Years before the Paris Métro opened, there was another subterranean transport system rattling away beneath the city streets. Instead of messages floating around in the internet ether of apps and social networks, if you wanted to send a note to someone in your city in the 19th century, you tube. A network of sealed lines laid in the Paris sewers carried your correspondence from A to B, in style. Although snuggled up alongside the stinking sewers, these metal tubes were dashing in their looks as well as their speed. Sure, ‘la beauté est dans la rue’, but it’s also underground. Let’s take a trip down the chute of the Paris pneumatic post…
During the Second Empire, electrical telegraphy, otherwise known as the texting of the 19th century, was so popular in Paris that telegraph lines became overloaded with Morse code messages. History took a pause and thought, let’s go back to old fashioned pen and paper.
Both curiously futuristic and romantically retro, the Paris pneumatic post sought to connect distant Parisians with more than just dots and dashes. From 1866, in order to avoid over ground traffic, telegrams were written and rolled up into canisters which zoomed through steel tubes under the streets using a suck and blow air pressure technique, like shooting a pea through a straw.
The first trench of pneumatic tube privately linked the telegraph office on Rue Feydeau to Le Grand Hotel on Boulevard des Capucines, just a short walk away. A paper aeroplane probably would have also done the trick with this one.
Unlike electric telegrams, messages sent via the pneumatic post were not charged per word, you just had to use an official little blue form, called a petit bleu. These petit bleus were designed for government officials, but once the public caught on to these swanky stationary sets and the ministries realised they could make some money from extending its reach, the network opened up to all Parisians in 1879.
By 1884, the underground mailroad grew considerably, to serve all arrondisements, with lines operating in two directions and a bunch of workers on each end controlling the organ-like network of tubes. Post would then be passed on to a courier who would complete the final step by bike. Et voilà, you’ve got mail.
In the early 1900s, you could send pretty much whatever could fit in a standard cylinder. Theatre tickets, bills, postcards, novels and cats (yes, this did happen in New York’s pneumatic post) all whizzed around underground and reached their recipient in just an hour. Beats Amazon Prime.
Despite living in the so-called age of invention, the most popular thing to send was a letter, timeless and ordinary, and known in those days as a pneu. Unlike telegrams which digitised its short and sharp messages, a pneu has analog meaning. In other words, the more characters a letter has, the more character a letter has. A person’s handwriting, their spelling mistakes, the looping of their y’s and crossing of their T’s sparks more than you think. When was the last time you wrote a letter to a friend? Could you recognise their emoji choices over their handwriting?
The memoirs of French politicians from this era are littered with references to pneus, be it from allies, enemies or illicit lovers. Asking someone out on a date, or rejecting their offer via pneu required more thought, and tact, than when communicated by telegram.
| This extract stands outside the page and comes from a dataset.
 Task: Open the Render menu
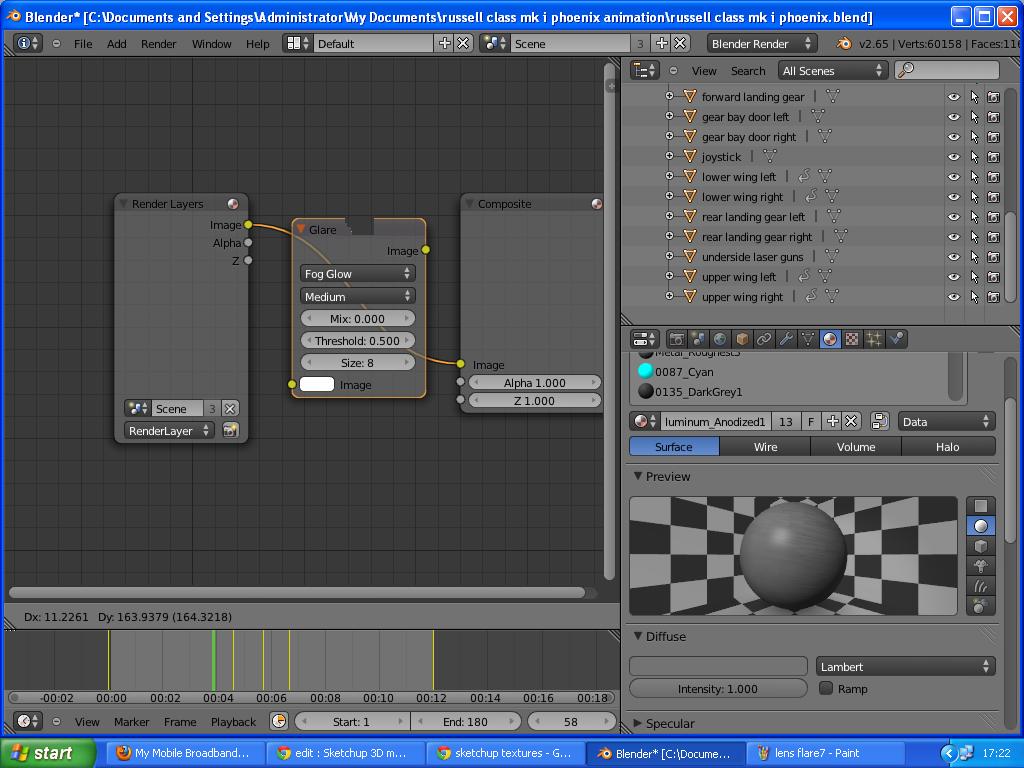158,44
Letting your feelings loose on an underground journey was an event. These hidden meanings may even change in the tube en route. In François Truffaut’s 1968 movie Baisers Volés (Stolen Kisses), you can follow the physical journey of the protagonist’s heartbreak around the city, after he poignantly posts a farewell love letter in the slot marked ‘PNEUMATIQUES’ and bids it adieu.
At its height in 1945, the Parisian pneumatic post was the largest network of its kind in the world, encompassing 460km and processing 30 million objects. However, underground snail mail wasn’t unique to Paris, and the French didn’t get there first.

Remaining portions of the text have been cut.